Aujourd’hui c’est le groupe qui lance les Qassams sur Sderot.
Le
dirigeant du Hamas Khaled Meshaal fut en fait "liquidé"
dans une rue d’Amman par une injection de poison. L’acte fut révélé
et ses instigateurs identifiés et un roi Hussein furieux obligea
Israël à fournir l’antidote qui lui sauva la vie. Les
liquidateurs ont pu retourner chez eux en échange de la libération
du fondateur du Hamas Cheikh Ahmed Yacine jusque là emprisonné
par Israël. Résultat : Meshaal a été promu et est
maintenant le principal dirigeant politique du Hamas.
Cheikh
Yacine lui-même, paraplégique, fut "liquidé" par des
hélicoptères d’attaque alors qu’il quittait une mosquée après
la prière. Un précédent attentat par le bombardement de sa
maison avait échoué. Le Cheikh est devenu un martyr aux yeux de
tout le monde arabe et, depuis, a été depuis une source
d’inspiration pour des centaines d’attaques du Hamas.
LE DÉNOMINATEUR commun de toutes ces actions et de beaucoup
d’autres est qu’elles n’ont pas fait de mal aux
organisations des "liquidés", mais ont eu un effet
boomerang.
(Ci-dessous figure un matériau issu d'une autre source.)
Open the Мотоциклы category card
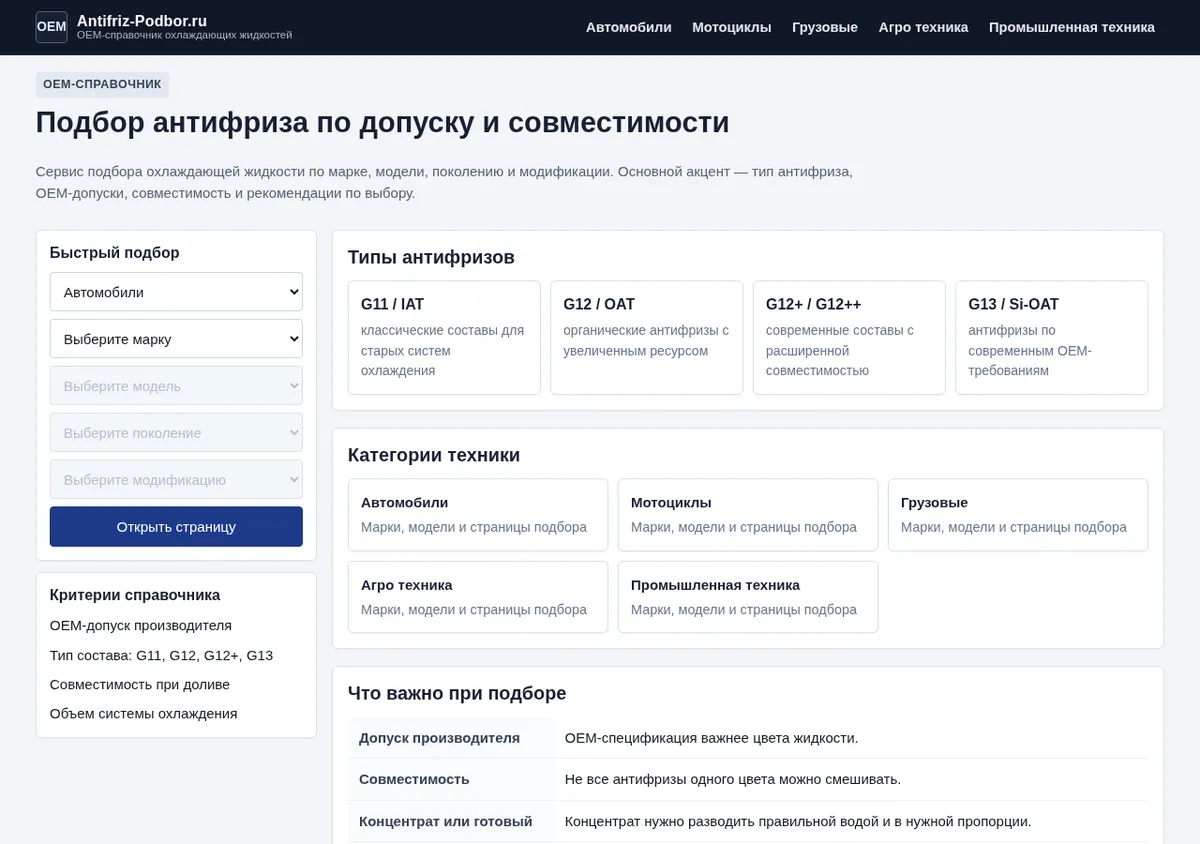pos(748,515)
Et toutes ont entraîné dans leur sillage de graves
attaques de représailles.
La décision de perpétrer une "liquidation"
ressemble à celle qui permit de déclencher la seconde guerre du
Liban : aucun des décideurs ne se préoccupe de la
souffrance de la population civile qui devient inévitablement
victime de la vengeance.
Pourquoi donc les "liquidations" sont-elles perpétrées ?
Réponse de l’un des généraux à qui l’on a posé cette
question : "Il n’y a aucune réponse tranchée à
cela."
Ces mots sont écœurants de cynisme : comment peut-on décider
une telle action quand il n’y a pas de réponse tranchée à la
question de savoir si elle en vaut la peine ?
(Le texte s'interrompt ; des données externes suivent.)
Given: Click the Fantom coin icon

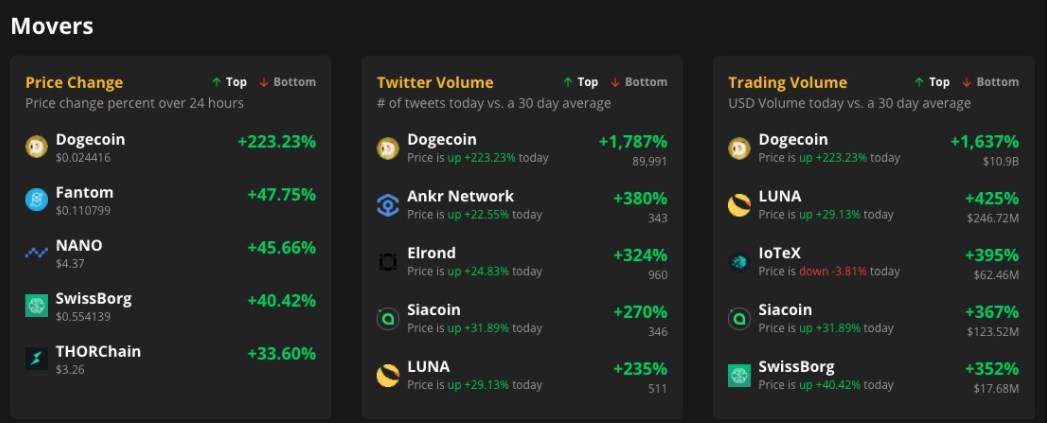Looking at the screenshot, I should [37, 200].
Je pense que la vraie raison est à la fois politique et
psychologique. Raison politique : parce qu’elle est
toujours populaire. Après chaque "liquidation", il y a
beaucoup de jubilation. Quand les représailles arrivent, la
population (et les médias) ne voit pas la connexion qu’il y a
entre la "liquidation" et la riposte. Chacune est considérée
séparément. Peu de gens ont le temps et l’envie d’y penser,
alors que tout le monde est furieux après le dernier attentat
meurtrier.
Dans la situation présente, il y a une motivation politique
supplémentaire : l’armée n’a pas de réponse aux
Qassams, pas plus qu’elle ne désire être empêtrée dans la réoccupation
de la bande de Gaza, avec toutes ses conséquences désastreuses.
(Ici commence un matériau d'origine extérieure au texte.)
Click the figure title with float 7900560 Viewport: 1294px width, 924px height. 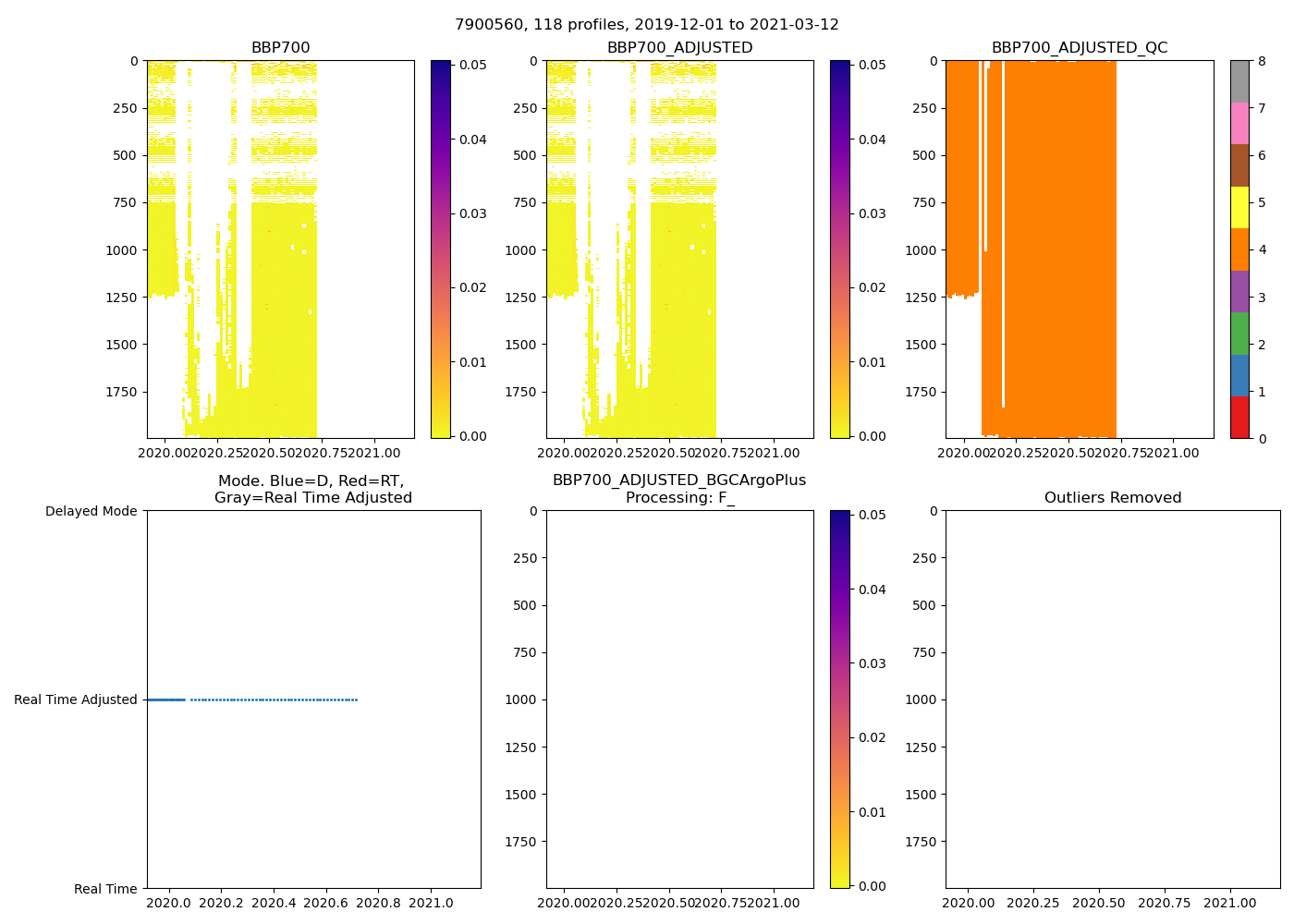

Une "liquidation" spectaculaire est une alternative
simple.
La raison psychologique est également claire : une telle
action apporte satisfaction. Certes, la "liquidation"
– comme le mot le montre – est plus adaptée au monde
clandestin qu’aux organes de sécurité de l’Etat. Mais
c’est une tâche stimulante et complexe, comme dans un film sur
la Mafia, qui donne beaucoup de satisfactions aux
"liquidateurs". Ehoud Barak par exemple, était un
liquidateur depuis le début de sa carrière militaire. Quand les
"liquidations" se terminent par un succès, les exécuteurs
peuvent lever les verres de champagne Un mélange de sang, de
champagne et de folie est un cocktail grisant mais toxique.